Saturday, January 24, 2009

Random Musings

The most successful authors that I know tend to sit down and write a book from start to finish, writing every day. This is undoubtedly a winning strategy but sits uneasily on the shoulders of people with personalities like mine. I am mildly maniac depressive. When I am up, I am flying and capable of enormous energy. But when I’m down I find it impossible to concentrate. OK, I admit it; I am a binge worker.

Creative people are notoriously prone to depression, maniac depressive cycles right up to extreme bipolarism, and even outright paranoia. Paranoid schizophrenia could be seen as a form of extreme creativity. The sufferer hears ‘voices’ in his head. Well, we all do that, writers more than most, but we normally retain the ability to distinguish reality from the worlds inside our heads.

I reckon I have got off mostly pretty lightly with my mild depression cycles. There seems to be a strong correlation between creativity and various levels of mental instability, and it ‘runs’ in families. All this suggests a strong genetic component and the correlation would explain why these genes have not been eliminated by natural selection. Having a small percentage of creatives in a human population is beneficial but don’t expect them to be easy going, reliable team players.

The problem with binge working is that it takes time to get back up to speed after you have put a work down for more than a day or two. I compromise by switching from writing to editing. I find that a useful mechanical activity to do when I am convinced that my work is worthless, my life is worthless and that we are all doomed in a general sort of way. It does keep me in touch with the work for when the next upswing starts and I start feverishly hammering the keyboard.

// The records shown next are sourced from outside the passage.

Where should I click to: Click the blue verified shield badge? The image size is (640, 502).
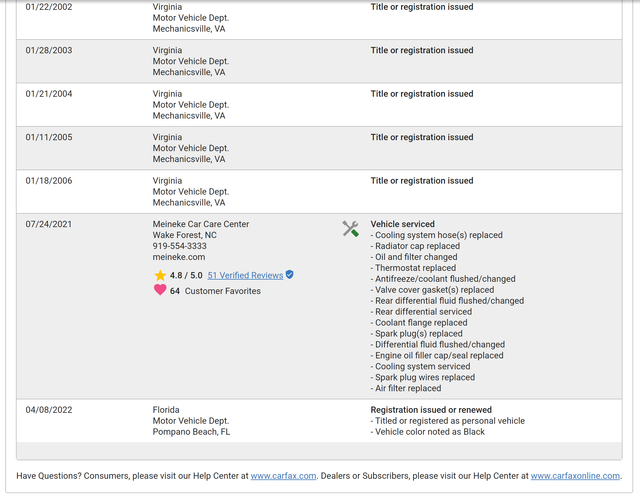289,275
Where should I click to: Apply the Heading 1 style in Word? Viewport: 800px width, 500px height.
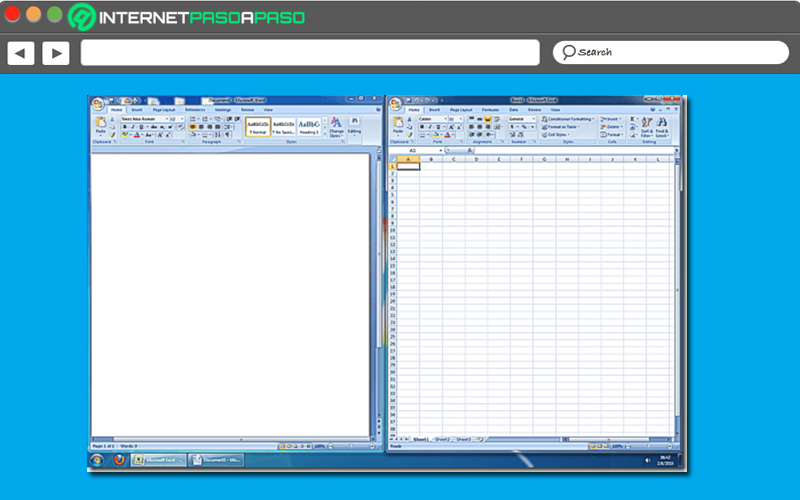[308, 126]
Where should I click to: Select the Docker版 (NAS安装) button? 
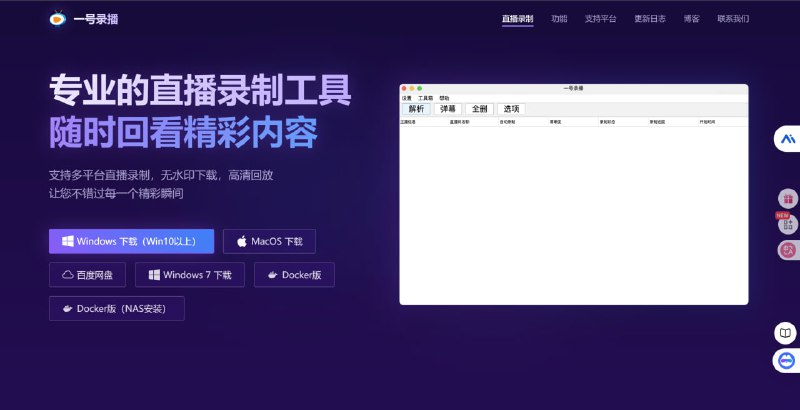tap(116, 309)
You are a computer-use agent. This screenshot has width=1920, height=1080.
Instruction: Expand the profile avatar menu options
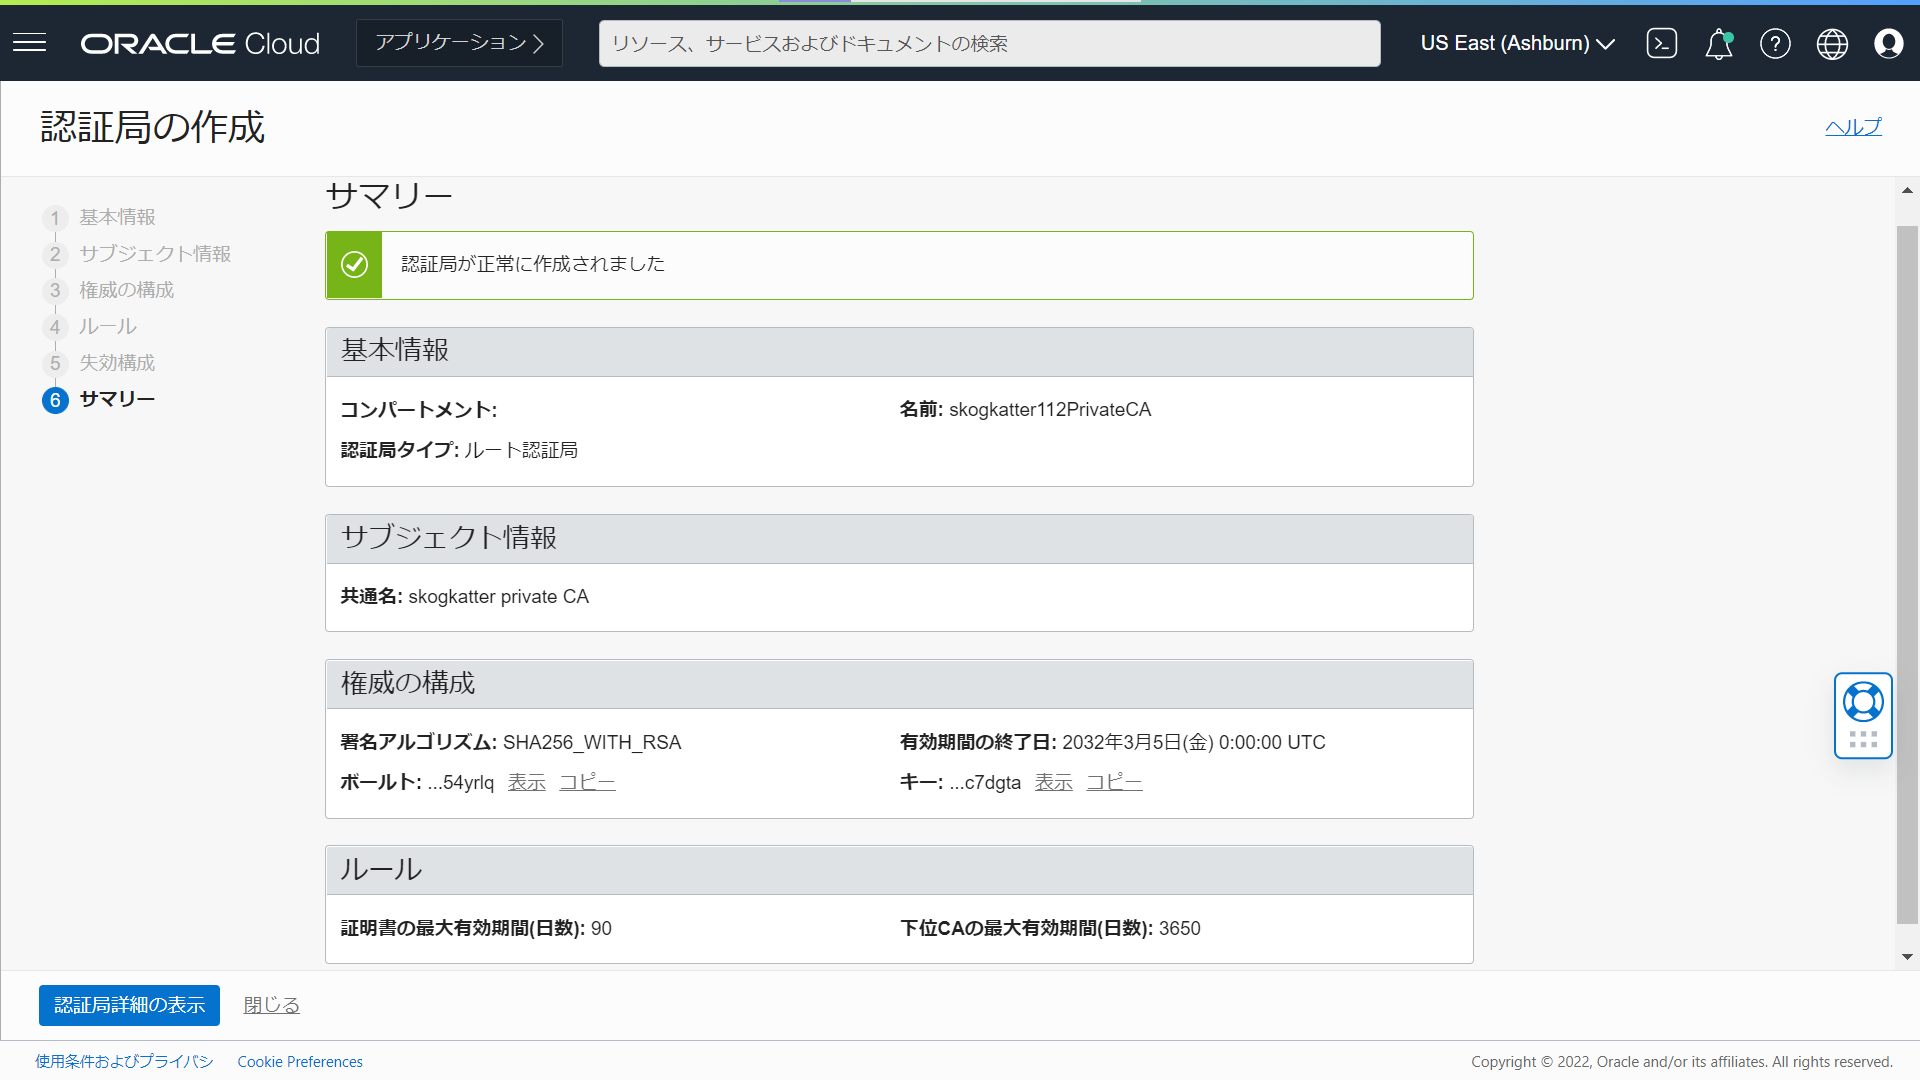click(1889, 43)
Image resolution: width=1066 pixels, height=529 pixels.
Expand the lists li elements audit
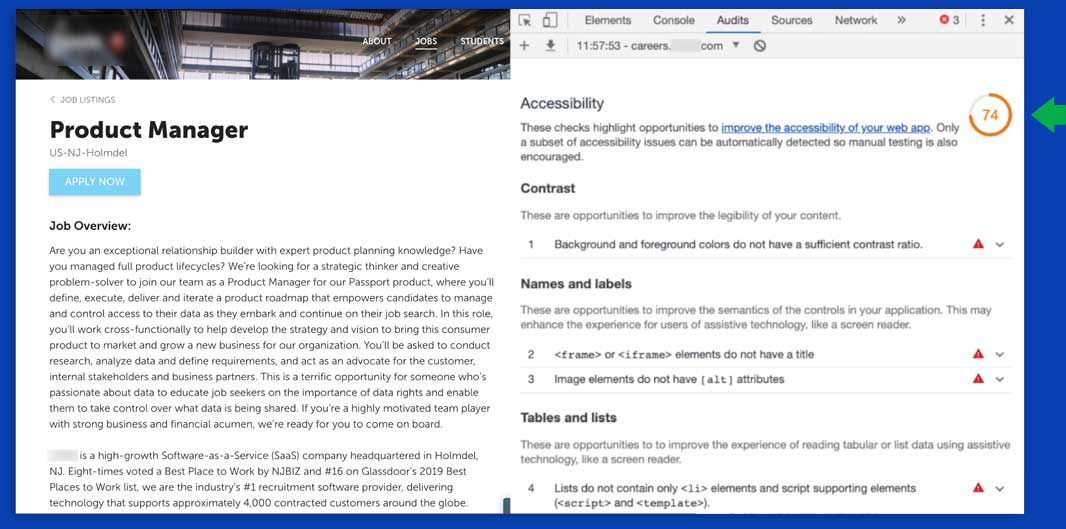coord(1000,489)
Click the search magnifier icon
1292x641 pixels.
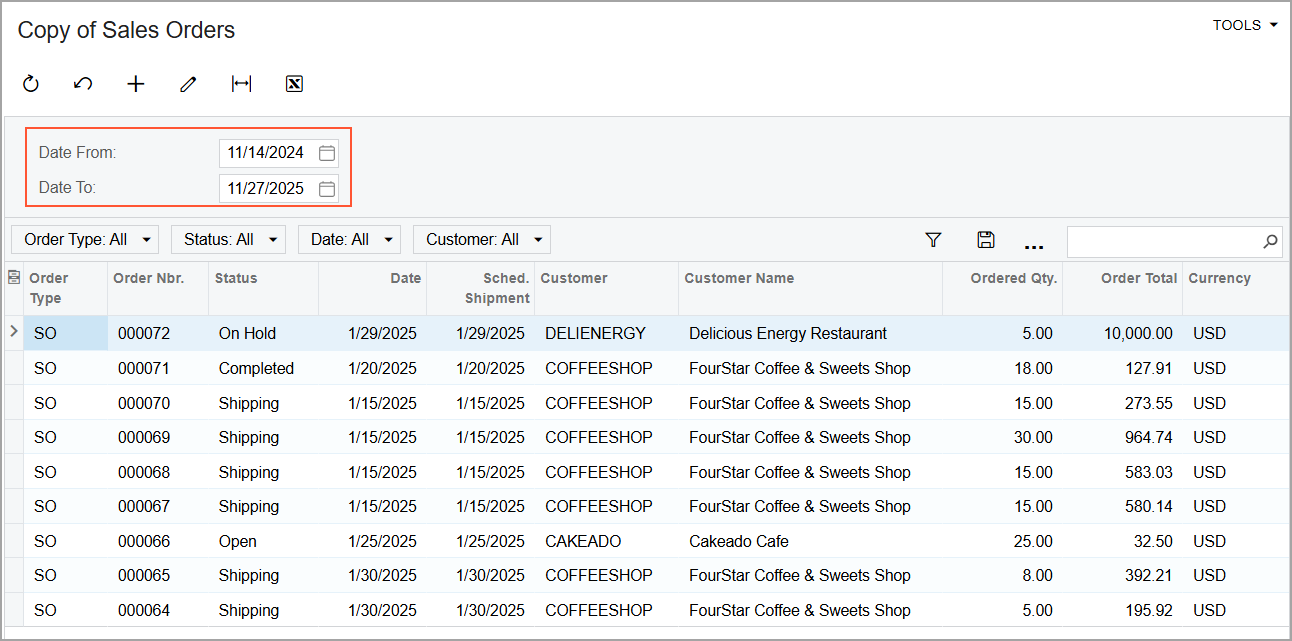[x=1270, y=241]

However, I try to put a story to one side for a while when I think that it is finished. A month is about right. When I return to the file, I can see that the story is full of typos, clumsy phrasing and passive sentences, the latter being the curse of a scientific education.

Talking of typos, I was particularly amused by the critique of one of my stories published in Baen’s Universe by an American reviewer who dislikes the Baen style, whatever that is. I doubt that anyone confuses my style with David Weber . Sigh! I should be so lucky. Anyway, I digress. This reviewer damned me with faint praise and then drew attention to the many small errors in my writing. Did I not have a spellchecker on my word processor? Well of course I do and it’s set to British English (what Microsoft likes to quaintly call ‘International English’) because I am, um, English, a citizen of the United Kingdom and a subject of her Britannic Majesty. Now if you’ll excuse me, I have to pop out to the pavement and retrieve my trainer’s from my motor’s boot – Oh all right, go out to the sidewalk and get my sneakers from my automobile's trunk.

6 comments:

Rowena Cory Daniells said...

what you mean about the Queen's English, John. My word processing program refuses to stay on English-English. It keeps switching back to US-English, after every correction.

It's driving me crazy,. And I have gone into preferences and changed it, so don't ask me why it still does this!

Cheers, R.

John Lambshead said...

Dear Rowenna

You need to change the default language in the template. It defaults back to this. That is a different choice from the document language.

John

Rowena Cory Daniells said...

I've done this. But it still keeps reverting. Gah!!!

R.

KylieQ said...

Oh my goodness, your post has made me realise I'm a binge writer! Is there a cure?

Louise Marley said...

Jay Lake says he's a binge writer, too. I, on the other hand, think of myself as the tortoise (as in "The Tortoise and the Hare".) I write every day, a little or a lot, and it never seems like much. Three good pages is a good day for me. But somehow, at the end of the year, there's a book, or at least most of one!

Satima Flavell said...

Rowena, this might help make your computer stay on English (UK) or English (AUS). Go to the Task Bar at the bottom of your desktop. Right click on it. Choose "Toolbars" then click "Language bar". An icon for the LB will then appear on your taskbar, down near the sys tray. Click on it to bring it up and click on whatever language it has - probably "US". if it gives you choices, click on the one you want. Mine is currently set to "US-International" and my Office programs now stick with "English (UK)". Until I learnt this trick they used to switch back to "English (US)" at the drop of a hat. You can minimse the LB by right clicking on it.